Griffin: Acknowledge Identity for Stronger Mentoring Relationships

Kimberly Griffin gives the 2024 MAC Public Keynote

March 25, 2024

By Katya Hrichak

If you want to build a strong mentoring partnership, don’t discount the importance of bringing identity into the conversation, says Kimberly Griffin.

Griffin, dean of the College of Education and professor of higher education at the University of Maryland, presented the 2024 MAC Public Keynote on Feb. 29, tilted, “Equity-Minded Mentorship—Why and How Identity Matters.”

“Mentorship is an integration, for me, of career development, academic development, and psychosocial commitment,” she said. “It is not a mentoring relationship, in my mind, unless there’s a sense of caring between two people.”

While advisors can also be mentors, it is common that different individuals inhabit these roles, Griffin said. The advisor-advisee relationship is often focused on specific tasks leading to the attainment of a goal, while the mentor-mentee relationship is not unique to one system or target accomplishment and is characterized by a relationship quality that benefits both the mentor and the mentee.

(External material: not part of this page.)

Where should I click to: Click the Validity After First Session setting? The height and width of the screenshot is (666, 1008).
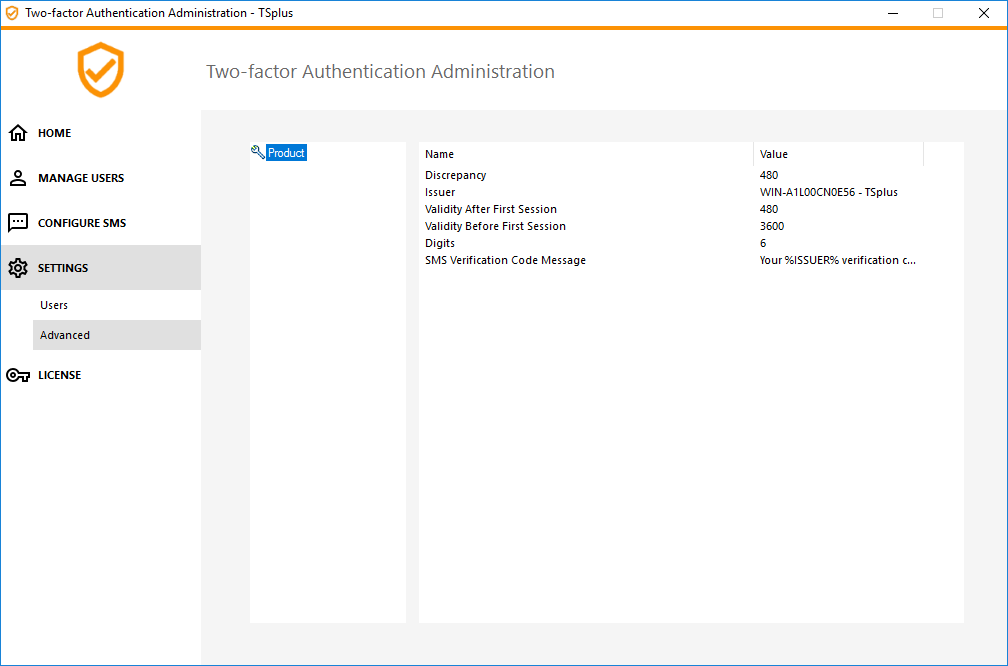(x=491, y=208)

Griffin’s research reveals that making space for identity in these relationships helps set mentors and mentees up for success.

In identity-absent mentoring relationships, mentors commit to treating everyone the same regardless of their many varied identities in an attempt to mitigate potential bias. This approach may unintentionally worsen inequality and leave mentees feeling less trusting and unable to bring their full selves to the relationship.

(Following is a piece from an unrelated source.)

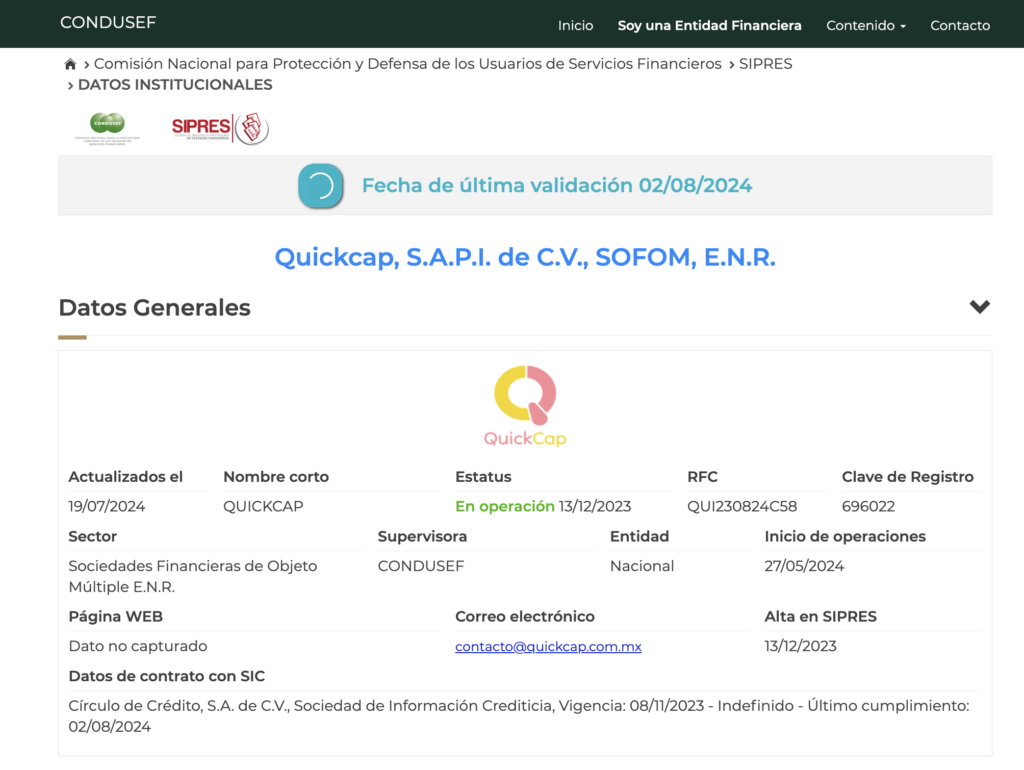Image resolution: width=1024 pixels, height=770 pixels.
Task: Go to Inicio in navigation bar
Action: [x=575, y=25]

“We make more mistakes when we choose to ignore identity,” Griffin said.

Identity-based relationships tend to do the opposite, by recognizing and embracing shared identities. But this, too, has its limitations, as shared identities are not always enough to create a strong partnership.

Equity-minded mentoring relationships, which acknowledge identity without centering solely on identity, are the most productive, she found.

“You acknowledge the importance of identity, it’s there, but it’s not the only thing that’s going to drive how you connect with somebody else,” she said.

Equity-minded mentorship makes space for individual identities but also allows mentors and mentees to connect across many points of commonality, extending to and beyond characteristics of identity. This type of mentorship is a best practice Griffin recommends in all mentor-mentee relationships.

“I really appreciated hearing her advice, especially as a senior grad student closing in on graduation and hoping to be in a position to mentor others now and in the future,” said Annika Salzberg, a doctoral student in entomology. “The biggest lesson I took away was that empathy is the key to any good relationship, and going into mentor-mentee relationships with openness, honesty, care, and a willingness to learn is the necessary foundation for a fruitful professional relationship.”

Kimberly Griffin with MAC Peer Mentoring Program co-chairs Helen Stec and Ria Gualano
Kimberly Griffin (middle) stands with MAC Peer Mentoring Program co-chairs Helen Stec (left) and Ria Gualano (right).

Helen Stec, a doctoral student in neurobiology and MAC Peer Mentoring Program co-chair, appreciated how Griffin addressed the many kinds of identity-based mentorship and the ways in which they can shape the future of mentoring.

This was an important takeaway for Ria Gualano, a doctoral student in communication and MAC Peer Mentoring Program co-chair, too. The holistic approach to getting to know a mentee and what they need from the relationship will be useful to bring back to those involved in the program, she said.

“It’ll be helpful for us to disseminate this information to our organization, because there are a lot of really talented, committed mentors who want to cultivate the best mentoring relationship possible with the students they’re working with,” Gualano said. “I appreciated being in the room and getting to experience this.”

The annual MAC Public Keynote on Mentoring within the Academy provides the Cornell community an opportunity to learn about mentoring practices, academic culture, climate, and belonging within graduate education and the professoriate from nationally recognized scholar-practitioners. A recording of this year’s talk is available to those with a Cornell NetID.

This year’s keynote was sponsored by the MAC (Multicultural Academic Council) Peer Mentoring Program in collaboration with the Graduate School Office of Inclusion and Student Engagement and Future Faculty and Academic Careers Program.